Gabe thats another funny one lmaoo cruel..but funny :lol
 
Hey Gabbi! 😀 Ok these guys are cracking me up here too...so Im gonna join em!
..................

Little Red Riding Hood is skipping down the road when she sees a big bad wolf crouched down behind a log.

"My, what big eyes you have, Mr.Wolf."

The wolf jumps up and runs away.
Further down the road Little Red Riding Hood sees the wolf again and this time he is crouched behind a bush.

"My what big ears you have, Mr. Wolf."

Again the wolf jumps up and runs away.
About two miles down the road Little Red Riding Hood sees the wolf again and this time he is crouched down behind a rock.

"My what big teeth you have Mr. Wolf."

With that the wolf jumps up and screams, "Will you knock it off, I'm trying to take a dump!"
 
Enigma said:
Hey Gabbi! 😀 Ok these guys are cracking me up here too...so Im gonna join em!
..................

Little Red Riding Hood is skipping down the road when she sees a big bad wolf crouched down behind a log.

"My, what big eyes you have, Mr.Wolf."

The wolf jumps up and runs away.
Further down the road Little Red Riding Hood sees the wolf again and this time he is crouched behind a bush.

"My what big ears you have, Mr. Wolf."

Again the wolf jumps up and runs away.
About two miles down the road Little Red Riding Hood sees the wolf again and this time he is crouched down behind a rock.

"My what big teeth you have Mr. Wolf."

With that the wolf jumps up and screams, "Will you knock it off, I'm trying to take a dump!"
haha thats a good one!!!
 
An eighteen year-old virgin girl has a bad day, so she goes to visit her priest after hours in his office. Late that evening, she goes to his office for guidance and confession.
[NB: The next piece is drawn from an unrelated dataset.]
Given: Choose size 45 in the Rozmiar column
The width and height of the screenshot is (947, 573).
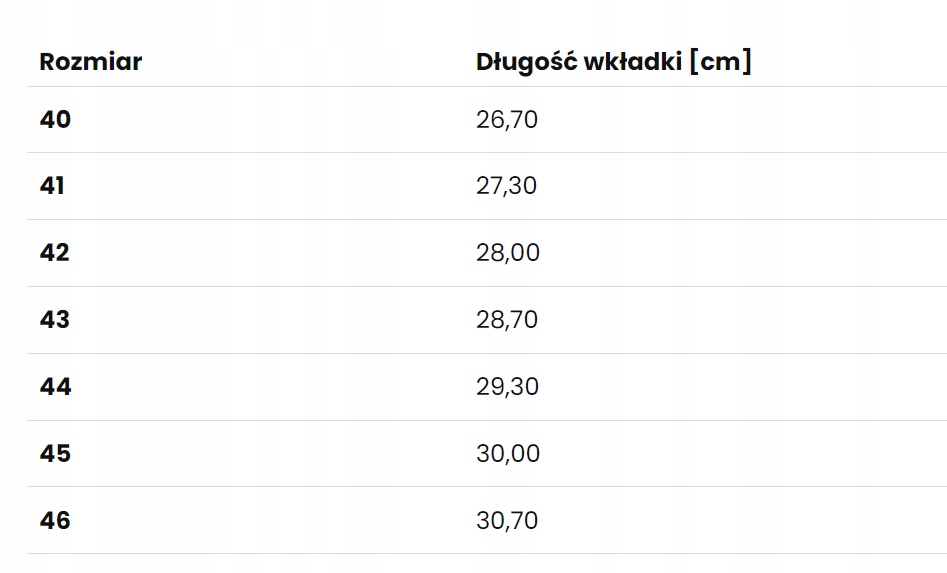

"Father, I called a man a son-of-a-bitch yesterday."

" Why did you call him a son-of-a-bitch?" the priest asked.

" Because, Father, he touched me on my arm without permission."

" Do you mean like this?" he asked, as he touched her arm.

" Yes, Father."

" That's no reason for calling him a son-of-a-bitch."
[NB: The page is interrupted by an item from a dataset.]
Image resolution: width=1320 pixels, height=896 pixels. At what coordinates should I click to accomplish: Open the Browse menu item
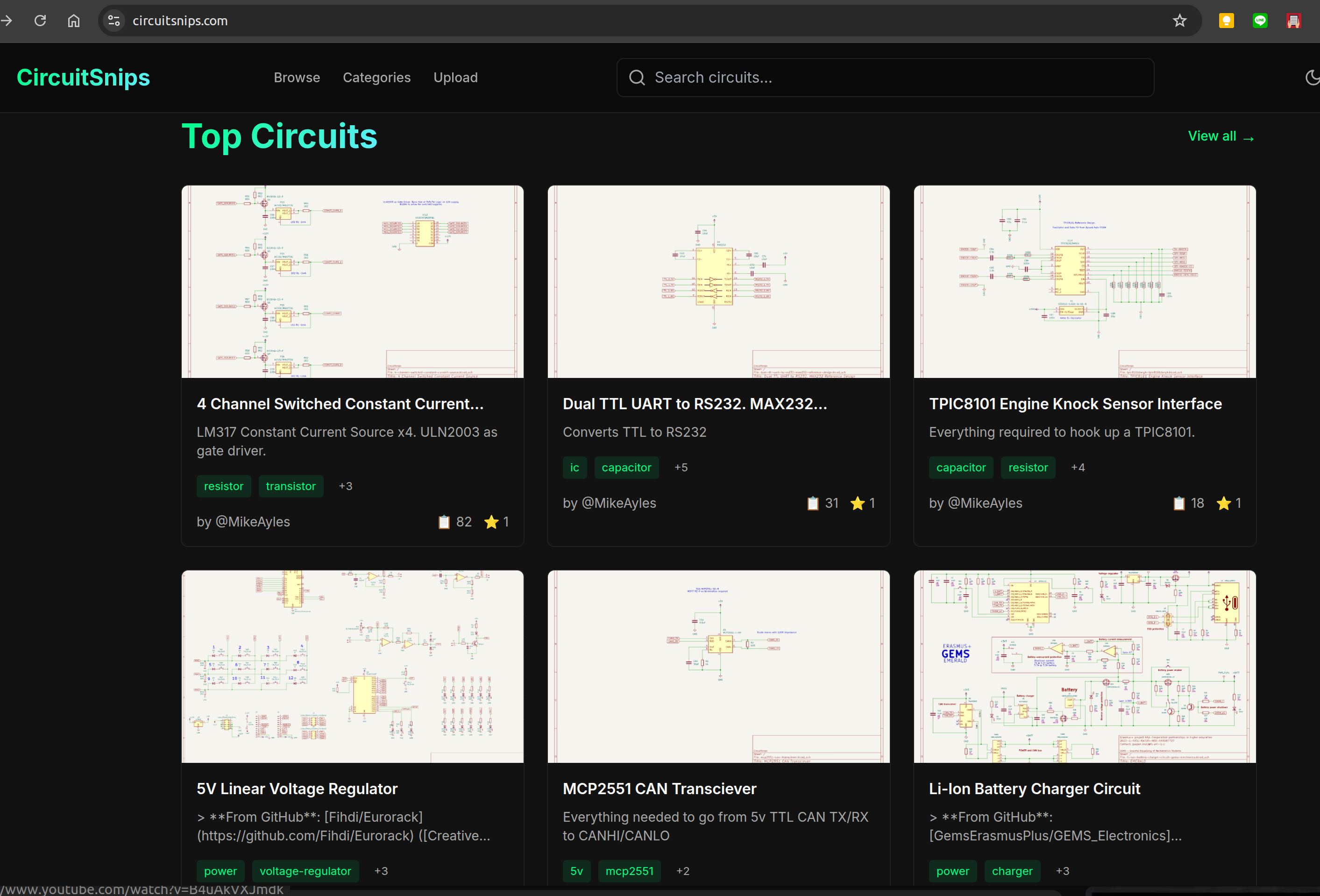point(297,77)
" But, Father, he also touched my breasts."

" Do you mean like this?" he asked, as he touched her breasts.

" Yes, Father."

" That's no reason to call him a son-of-a-bitch."

" But, Father, he took off my clothes."

" Do you mean like this?" he asked, as he removed her clothes.

" Yes, father."

" That's no reason to call him a son-of-a-bitch."

" But, Father, then he put his you-know-what in my you-know-where."

" Do you mean like this?" he asked, as he put his you-know-what in her you- know-where."

" Yes, Father."

" That's no reason to call him a son-of-a-bitch."

" But, Father, he has herpes!

Remarked the Father, "That son-of-a-bitch!"
 
lmao@pinocchio joke! :dgrin
.....................

Guy gets on a plane and finds himself seated next to a cute blonde. He
immediately turns to her and makes his move. "You know," he says, "I've heard that flights will go quicker if you strike up a conversation with your fellow passenger. So let's talk." The blonde, who had just opened her book, closes it slowly and says to the
guy, "What would you like to discuss?"
"Oh, I don't know," says the guy. "How about nuclear power?"
"OK," says the blonde. "That could be an interesting topic. But let me ask
you a question first. A horse, a cow, and a deer all eat the same
stuff--grass. Yet the deer excretes little pellets, the cow
turns out a flat patty, and the horse produces muffins of dried poop. Why do
you suppose that is?"
The guy is dumbfounded. Finally he replies, "I haven't the slightest idea."
"So tell me," says the blonde, "How is it that you feel qualified to discuss
nuclear power when you don't know shit?"